##### Task material #####

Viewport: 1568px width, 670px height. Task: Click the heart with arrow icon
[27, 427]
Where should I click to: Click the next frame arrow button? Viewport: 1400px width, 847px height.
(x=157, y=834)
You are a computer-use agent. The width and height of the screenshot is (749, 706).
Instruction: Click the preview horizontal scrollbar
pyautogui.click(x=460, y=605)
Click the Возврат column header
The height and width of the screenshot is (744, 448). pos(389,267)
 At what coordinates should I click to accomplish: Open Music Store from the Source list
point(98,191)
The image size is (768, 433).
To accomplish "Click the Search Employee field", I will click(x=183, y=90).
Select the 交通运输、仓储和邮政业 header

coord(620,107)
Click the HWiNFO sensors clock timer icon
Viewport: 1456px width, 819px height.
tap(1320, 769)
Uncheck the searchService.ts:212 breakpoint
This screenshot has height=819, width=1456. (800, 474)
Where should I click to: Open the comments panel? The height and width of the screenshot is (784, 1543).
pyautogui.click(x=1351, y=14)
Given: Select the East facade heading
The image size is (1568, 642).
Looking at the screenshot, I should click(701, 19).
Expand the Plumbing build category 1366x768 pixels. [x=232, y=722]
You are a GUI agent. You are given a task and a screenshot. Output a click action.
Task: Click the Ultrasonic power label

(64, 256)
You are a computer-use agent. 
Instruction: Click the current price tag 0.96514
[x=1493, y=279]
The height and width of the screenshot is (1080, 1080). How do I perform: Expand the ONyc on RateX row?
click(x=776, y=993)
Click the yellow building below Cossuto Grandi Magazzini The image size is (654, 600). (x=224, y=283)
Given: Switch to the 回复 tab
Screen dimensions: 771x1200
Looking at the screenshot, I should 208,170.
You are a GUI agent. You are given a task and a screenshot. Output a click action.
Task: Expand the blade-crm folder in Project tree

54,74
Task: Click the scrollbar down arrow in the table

#####

> **Given task**
Rewrite the lines of the listing above as a JSON list of strings, one string per line, leaving out blank lines. Start at the line containing "Expand the Plumbing" and end at the last line of the listing, including both.

> **The answer**
[
  "Expand the Plumbing build category 1366x768 pixels. [x=232, y=722]",
  "You are a GUI agent. You are given a task and a screenshot. Output a click action.",
  "Task: Click the Ultrasonic power label",
  "(64, 256)",
  "You are a computer-use agent. ",
  "Instruction: Click the current price tag 0.96514",
  "[x=1493, y=279]",
  "The height and width of the screenshot is (1080, 1080). How do I perform: Expand the ONyc on RateX row?",
  "click(x=776, y=993)",
  "Click the yellow building below Cossuto Grandi Magazzini The image size is (654, 600). (x=224, y=283)",
  "Given: Switch to the 回复 tab",
  "Screen dimensions: 771x1200",
  "Looking at the screenshot, I should 208,170.",
  "You are a GUI agent. You are given a task and a screenshot. Output a click action.",
  "Task: Expand the blade-crm folder in Project tree",
  "54,74",
  "Task: Click the scrollbar down arrow in the table"
]